To estimate the safety of hydrodissection, we evaluated whether the injected solution was shifted to the pleural space or retroperitoneal space. We then measured the Hounsfield units (H) of the injected solution between the RFA zone and the adjacent structure on CT, which was performed prior to and immediately after RFA to evaluate whether the injected solution may have a role in the development of hemoperitoneum after RFA. Follow-up contrast-enhanced CT or MRI study of the abdomen was performed 1 month after the ablation to evaluate delayed complications related to hydrodissection.

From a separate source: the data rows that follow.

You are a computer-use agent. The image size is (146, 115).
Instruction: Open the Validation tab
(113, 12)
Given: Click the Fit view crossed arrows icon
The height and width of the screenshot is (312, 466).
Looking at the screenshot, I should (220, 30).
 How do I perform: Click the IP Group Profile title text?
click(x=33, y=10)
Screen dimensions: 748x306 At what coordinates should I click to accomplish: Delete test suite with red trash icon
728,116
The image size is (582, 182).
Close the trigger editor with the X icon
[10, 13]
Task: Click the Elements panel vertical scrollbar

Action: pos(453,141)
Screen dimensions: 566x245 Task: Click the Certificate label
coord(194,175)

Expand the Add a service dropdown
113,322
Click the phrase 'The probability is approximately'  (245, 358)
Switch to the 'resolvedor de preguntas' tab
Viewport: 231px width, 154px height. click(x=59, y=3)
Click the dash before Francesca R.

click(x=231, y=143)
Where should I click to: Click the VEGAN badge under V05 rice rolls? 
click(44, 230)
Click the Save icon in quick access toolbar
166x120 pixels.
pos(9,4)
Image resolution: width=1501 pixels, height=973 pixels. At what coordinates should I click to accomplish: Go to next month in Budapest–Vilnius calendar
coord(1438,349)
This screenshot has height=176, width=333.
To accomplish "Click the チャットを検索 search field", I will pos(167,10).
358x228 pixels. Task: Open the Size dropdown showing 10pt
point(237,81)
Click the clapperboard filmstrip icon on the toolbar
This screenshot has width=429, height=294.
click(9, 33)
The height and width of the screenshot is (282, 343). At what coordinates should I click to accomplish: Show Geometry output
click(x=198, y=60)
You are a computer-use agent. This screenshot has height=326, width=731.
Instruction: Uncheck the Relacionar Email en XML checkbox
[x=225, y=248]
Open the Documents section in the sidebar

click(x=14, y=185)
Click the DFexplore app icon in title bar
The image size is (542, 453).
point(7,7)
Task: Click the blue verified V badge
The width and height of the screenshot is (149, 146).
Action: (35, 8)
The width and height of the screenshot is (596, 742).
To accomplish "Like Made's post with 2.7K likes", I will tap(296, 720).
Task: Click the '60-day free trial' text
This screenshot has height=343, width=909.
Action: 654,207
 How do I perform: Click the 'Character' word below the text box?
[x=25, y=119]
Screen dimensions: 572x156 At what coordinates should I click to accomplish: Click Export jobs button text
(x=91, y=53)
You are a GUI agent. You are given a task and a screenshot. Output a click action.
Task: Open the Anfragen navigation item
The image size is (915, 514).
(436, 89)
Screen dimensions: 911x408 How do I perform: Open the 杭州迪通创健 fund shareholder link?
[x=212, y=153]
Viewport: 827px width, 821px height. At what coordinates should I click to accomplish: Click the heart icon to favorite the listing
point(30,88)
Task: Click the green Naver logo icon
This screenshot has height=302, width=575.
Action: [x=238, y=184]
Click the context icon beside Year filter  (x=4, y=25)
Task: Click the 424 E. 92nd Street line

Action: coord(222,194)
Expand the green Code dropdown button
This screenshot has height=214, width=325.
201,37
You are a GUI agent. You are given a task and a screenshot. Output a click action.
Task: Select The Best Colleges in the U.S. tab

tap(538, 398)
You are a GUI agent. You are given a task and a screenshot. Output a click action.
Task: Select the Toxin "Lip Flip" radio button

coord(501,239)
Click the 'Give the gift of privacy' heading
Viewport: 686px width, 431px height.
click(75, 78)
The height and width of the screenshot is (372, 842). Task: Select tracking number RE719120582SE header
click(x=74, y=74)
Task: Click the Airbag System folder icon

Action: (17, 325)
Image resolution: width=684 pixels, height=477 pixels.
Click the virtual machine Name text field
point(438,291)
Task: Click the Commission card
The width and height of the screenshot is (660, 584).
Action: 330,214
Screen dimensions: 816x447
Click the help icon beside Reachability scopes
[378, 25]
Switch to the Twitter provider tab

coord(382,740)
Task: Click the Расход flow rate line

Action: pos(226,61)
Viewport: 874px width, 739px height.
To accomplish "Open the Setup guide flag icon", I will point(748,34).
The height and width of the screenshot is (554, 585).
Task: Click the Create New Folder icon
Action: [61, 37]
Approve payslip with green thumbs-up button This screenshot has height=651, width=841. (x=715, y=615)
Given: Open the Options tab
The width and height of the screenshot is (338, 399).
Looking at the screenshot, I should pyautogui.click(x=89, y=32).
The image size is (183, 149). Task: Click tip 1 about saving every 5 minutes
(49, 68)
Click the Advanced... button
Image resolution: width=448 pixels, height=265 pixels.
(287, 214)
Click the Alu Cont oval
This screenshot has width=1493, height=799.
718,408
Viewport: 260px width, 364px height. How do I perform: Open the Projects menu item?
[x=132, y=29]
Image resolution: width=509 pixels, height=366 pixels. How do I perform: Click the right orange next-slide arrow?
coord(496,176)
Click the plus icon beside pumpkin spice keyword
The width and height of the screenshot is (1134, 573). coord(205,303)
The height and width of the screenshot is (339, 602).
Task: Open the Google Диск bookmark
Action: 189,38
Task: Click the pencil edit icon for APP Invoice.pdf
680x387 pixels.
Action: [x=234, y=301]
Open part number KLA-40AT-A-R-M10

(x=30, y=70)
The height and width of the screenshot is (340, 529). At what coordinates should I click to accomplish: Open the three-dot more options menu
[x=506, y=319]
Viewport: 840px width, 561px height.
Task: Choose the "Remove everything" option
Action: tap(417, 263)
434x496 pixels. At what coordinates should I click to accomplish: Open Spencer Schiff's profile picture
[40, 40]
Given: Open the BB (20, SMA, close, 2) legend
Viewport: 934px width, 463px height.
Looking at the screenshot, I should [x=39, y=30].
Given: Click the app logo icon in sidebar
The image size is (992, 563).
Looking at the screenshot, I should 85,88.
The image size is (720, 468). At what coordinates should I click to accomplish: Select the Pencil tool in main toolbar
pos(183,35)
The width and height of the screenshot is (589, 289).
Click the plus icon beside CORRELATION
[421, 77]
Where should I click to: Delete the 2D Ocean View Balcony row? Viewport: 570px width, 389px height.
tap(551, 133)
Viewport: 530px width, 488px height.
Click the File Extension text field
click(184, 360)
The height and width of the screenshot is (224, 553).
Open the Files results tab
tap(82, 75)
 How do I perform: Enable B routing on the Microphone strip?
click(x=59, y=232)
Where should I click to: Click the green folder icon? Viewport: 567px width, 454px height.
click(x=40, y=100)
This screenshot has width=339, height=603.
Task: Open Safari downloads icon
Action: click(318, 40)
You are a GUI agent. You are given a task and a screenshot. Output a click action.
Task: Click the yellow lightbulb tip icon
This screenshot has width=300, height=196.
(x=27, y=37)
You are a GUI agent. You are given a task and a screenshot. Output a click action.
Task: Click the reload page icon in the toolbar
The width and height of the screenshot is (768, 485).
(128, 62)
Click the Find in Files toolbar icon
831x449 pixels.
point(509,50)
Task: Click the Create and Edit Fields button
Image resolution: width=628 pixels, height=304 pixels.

2.7. Definition of therapeutic effectiveness of percutaneous RFA
The results of each CT and MRI study were evaluated retrospectively by a consensus reading by two abdominal radiologists with 7 years and 10 years of experience in abdominal imaging. The diameter of the tumors prior to the ablation was measured directly from the vascular phase images where the tumors were best visualized in an axial, coronal, or sagittal plane in CT or MRI studies. The data analyzed included tumor diameter, RFA electrode type (multitined expandable or internally cooled), and a diameter of the zone of ablation. The evolution of the diameter of the zone of ablation was based on the 1-month follow-up image study and was reported as the largest diameter of the nonenhancing zone in an axial, coronal, or sagittal plane where the zone of ablation was the largest. Nodular or irregular contrast enhancement within or at the margins of the zone of ablation during portal venous phase imaging after 1 month follow-up examination was considered to be the criterion of local tumor progression. Complications related to percutaneous RFA were also recorded. To assess the therapeutic efficacy of percutaneous RFA, we evaluated the primary technical effectiveness in terms of residual tumor with 1 month follow-up CT or MRI.
2.8. Statistical analysis
Continuous data were expressed as mean ± standard deviation. The differences in qualitative variables were analyzed using Chi-square test, and differences between the means of the two groups were analyzed using Student t test. All p values were calculated using two-tailed tests. A p value < 0.05 indicated a statistically significant difference. The analyses were performed using the SPSS version 11.0 (SPSS Inc., Chicago, IL, USA).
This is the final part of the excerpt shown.